== What you will do ==
Restate the listing below line for line and word for word, without the pictures.

== Extracted data ==
=====

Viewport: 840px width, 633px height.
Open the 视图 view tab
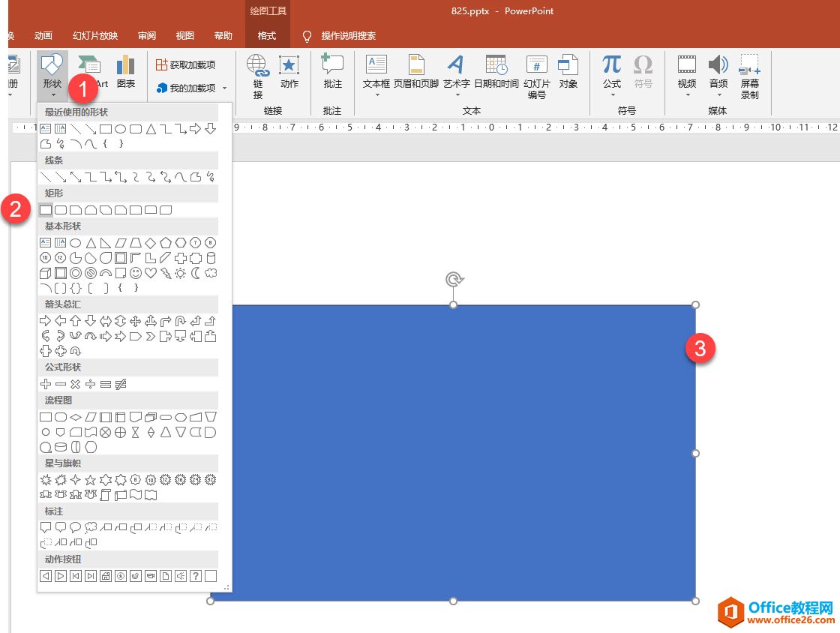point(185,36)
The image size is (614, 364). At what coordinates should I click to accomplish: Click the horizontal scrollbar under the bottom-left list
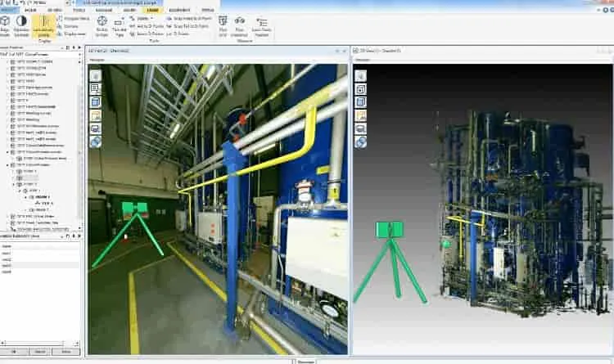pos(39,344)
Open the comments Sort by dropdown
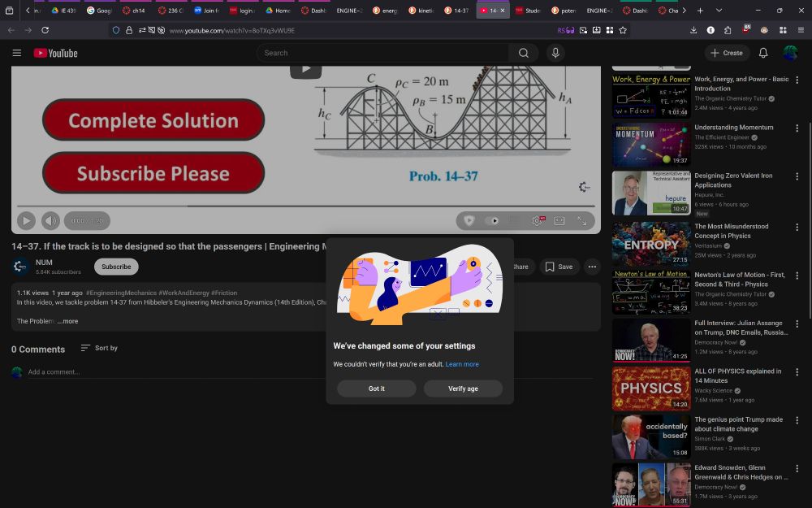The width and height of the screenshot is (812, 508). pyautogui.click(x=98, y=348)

=====

== Response ==
Viewport: 840px width, 633px height.
Open the 视图 view tab
point(185,36)
The image size is (614, 364). At what coordinates should I click to accomplish: Click the horizontal scrollbar under the bottom-left list
pos(39,344)
Open the comments Sort by dropdown
The width and height of the screenshot is (812, 508). pyautogui.click(x=98, y=348)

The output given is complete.